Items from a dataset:
Start of Block

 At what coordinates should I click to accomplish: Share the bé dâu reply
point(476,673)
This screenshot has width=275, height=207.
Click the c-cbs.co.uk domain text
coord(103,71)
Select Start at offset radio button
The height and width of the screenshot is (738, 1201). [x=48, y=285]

End of Block

● **Action item**
What is wanted is the full set of entries above, reproduced exactly.

● **Result**
 At what coordinates should I click to accomplish: Share the bé dâu reply
point(476,673)
This screenshot has width=275, height=207.
Click the c-cbs.co.uk domain text
coord(103,71)
Select Start at offset radio button
The height and width of the screenshot is (738, 1201). [x=48, y=285]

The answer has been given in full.